Russia suspended gas supplies via a major pipeline to Europe on Wednesday, and this will lead to the economic battle between Moscow and Brussels and increase the prospects of recession and energy rationing in some countries in the region.


According to Arab Net, the interruption of flows through Nord Stream 1 comes for maintenance and means that gas does not flow into Germany between 0100 GMT on August 31 and 0100 GMT on September 3, according to the Russian energy giant Gazprom.


Data from the pipeline operator's website showed flows dropped to zero between 0200 and 0300 GMT on Wednesday.


European governments fear Moscow will extend the outage in response to Western sanctions imposed over the invasion of Ukraine, and have accused Russian President Vladimir Putin of using energy supplies as a weapon of war. Moscow denies this.
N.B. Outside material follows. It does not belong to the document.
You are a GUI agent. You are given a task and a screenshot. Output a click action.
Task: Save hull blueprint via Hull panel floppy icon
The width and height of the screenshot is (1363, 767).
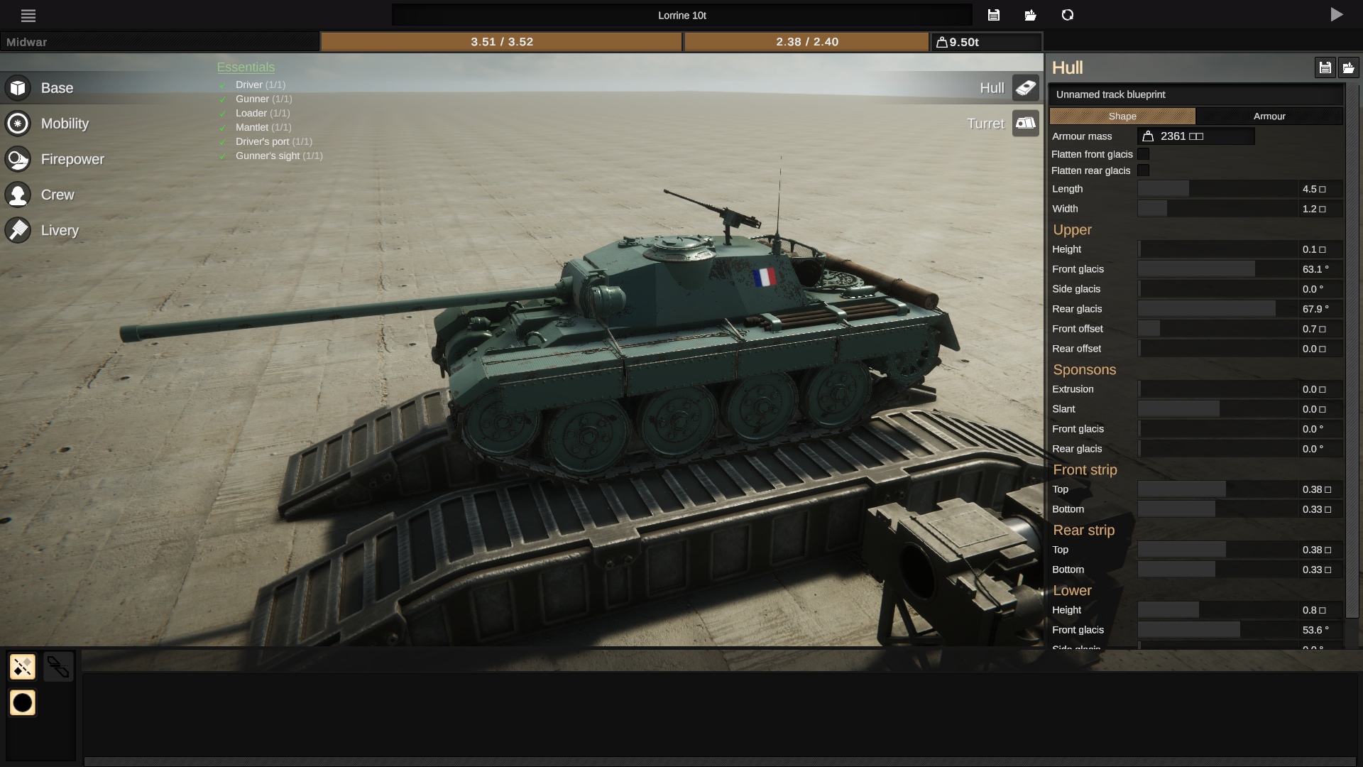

Increased restrictions on European gas supplies will exacerbate an energy crisis that has already sent wholesale gas prices up more than 400% since August last year, causing a painful cost-of-living crisis for consumers, increasing costs for companies and forcing governments to spend billions to ease the the burden.


And unlike last month's 10-day maintenance of the pipeline, the new maintenance was announced just less than two weeks ago.


Moscow has already cut supplies via Nord Stream 1 to 40% of capacity in June and 20% in July, blaming maintenance problems and sanctions it says prevent equipment and installations from being returned.


Gazprom said the new shutdown is necessary to carry out maintenance on the pipeline's only remaining compressor.


Russia has completely cut off supplies to Bulgaria, Denmark, Finland, the Netherlands and Poland and reduced flows through other pipelines since launching what Moscow calls a special military operation in Ukraine.